Un ami vient de me faire miroiter la possibilité de, peut-être, pouvoir me prêter un appartement à Londres en fin d’année. Voilà qui, faut-il le préciser? me plairait bien (euphémisme). Vivre un moment Londres au quotidien, sans être à l’hôtel, cela m’intéresserait même beaucoup — en renouvelant fort à propos mon expérience de Londres. Car si je prend grand plaisir à rédiger une série d’articles historiques pour Londres, une physionomie, et si j’étais ma foi assez ému de recevoir lundi matin les feuilles de tirage (pages imprimées mais non collées) de Hercule Poirot, une vie, j’ai l’impression, que dis-je: la certitude, de passer vis-à-vis de ma passion pour Londres un véritable cap. Ces ouvrages concrétisent en effet de longues années de passion et, ce faisant, les clôturent en quelque sorte. Bien entendu, je reviendrai encore un peu au sujet — un autre Bibliothèque rouge autour de Jack l’Éventreur est déjà prévu, le premier étant quasi épuisé —, mais j’éprouve tout de même, en ce moment, un sentiment d’achèvement, de but atteint.

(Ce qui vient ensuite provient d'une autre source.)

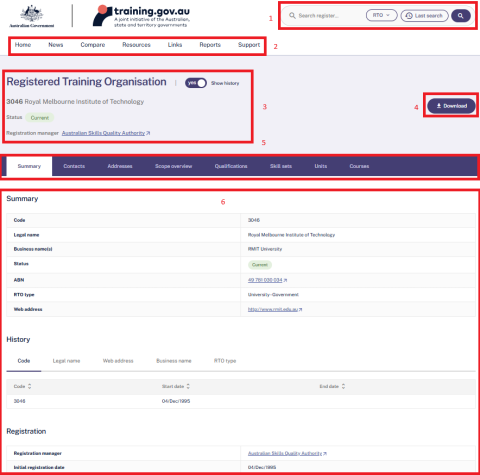The image size is (480, 475).
Task: Open the Reports menu item
Action: (210, 45)
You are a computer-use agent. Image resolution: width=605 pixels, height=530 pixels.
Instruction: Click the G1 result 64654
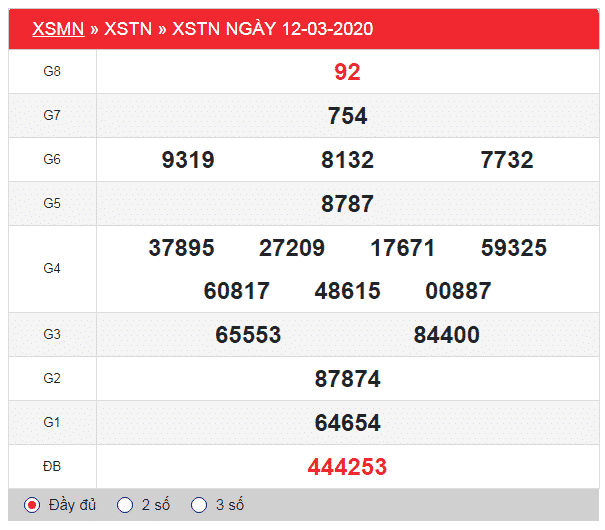click(x=347, y=423)
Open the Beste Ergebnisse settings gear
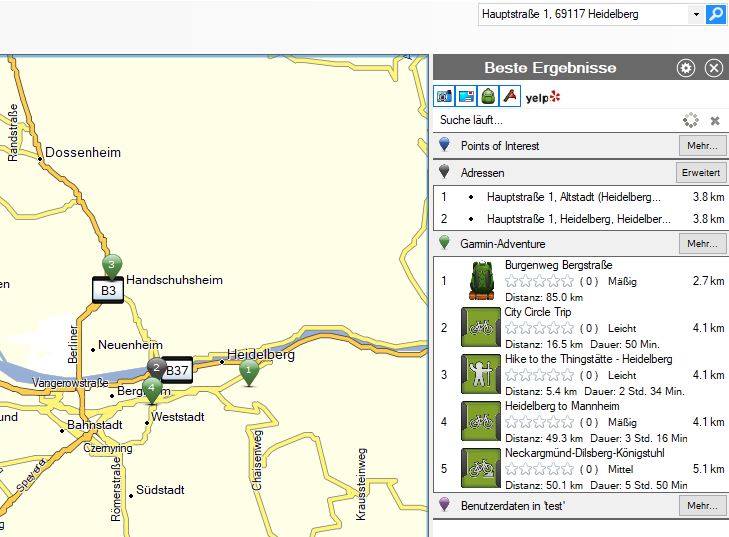This screenshot has width=729, height=537. tap(685, 68)
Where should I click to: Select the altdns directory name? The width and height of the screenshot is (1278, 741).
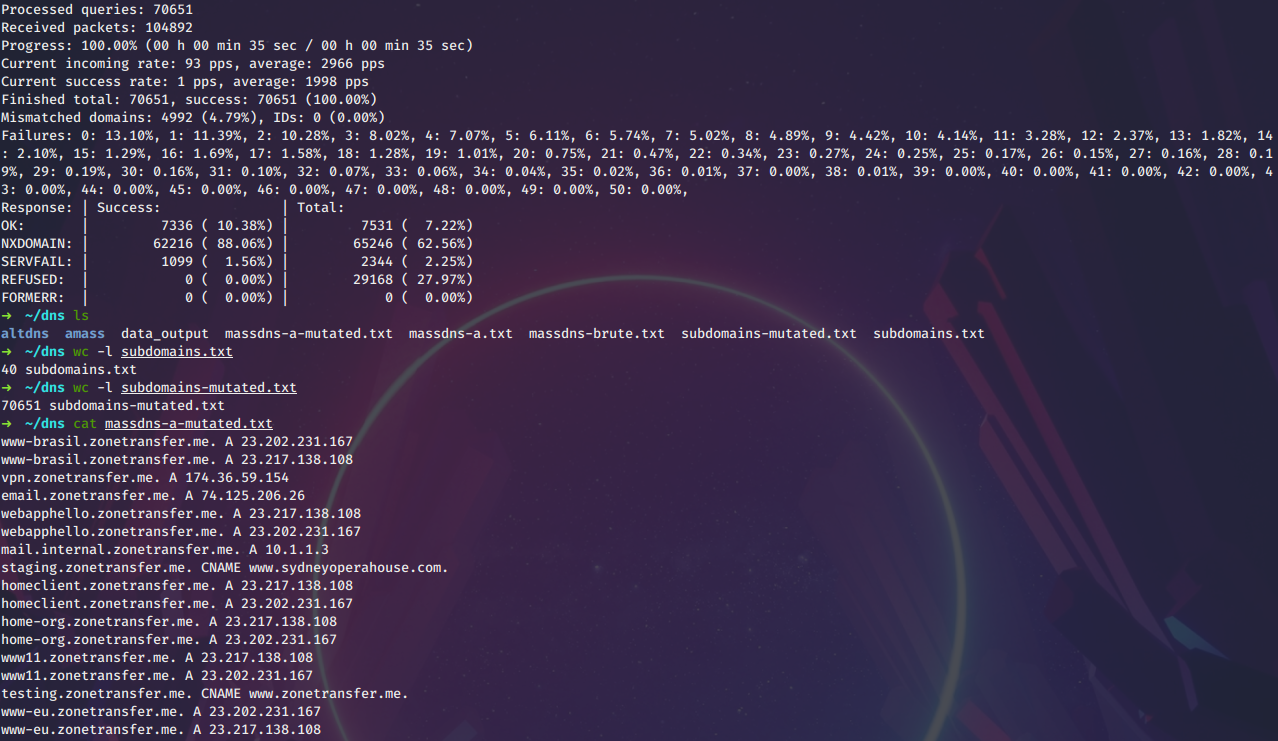coord(25,334)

Feuilleter notre bio de Poirot (co-écrite avec Xavier Mauméjean, d’où le « notre »: écrire à quatre mains est un exercice d’une grande richesse) m’a d’ailleurs évoqué un sentiment étrange, celui en particulier d’une incrédulité, genre « on a écrit tout ça ? »… Et puis, je sais que pour retourner à Londres, il faudrait que ce soit dans de nouvelles conditions, et/ou avec de nouvelles personnes. Pour renouveler mon regard, changer de chemins. En cela, l’invitation de Simon & Gwenn a les rejoindre et leur servir de guide, à la fin de leur voyage à la poursuite de Dracula, constitua bien un tel renouvellement, puisqu’ils me firent aller dans des lieux que je ne connaissais que peu ou pas, sur les collines d’Hampstead. J’aspire à pousser un peu plus loin ce renouvellement.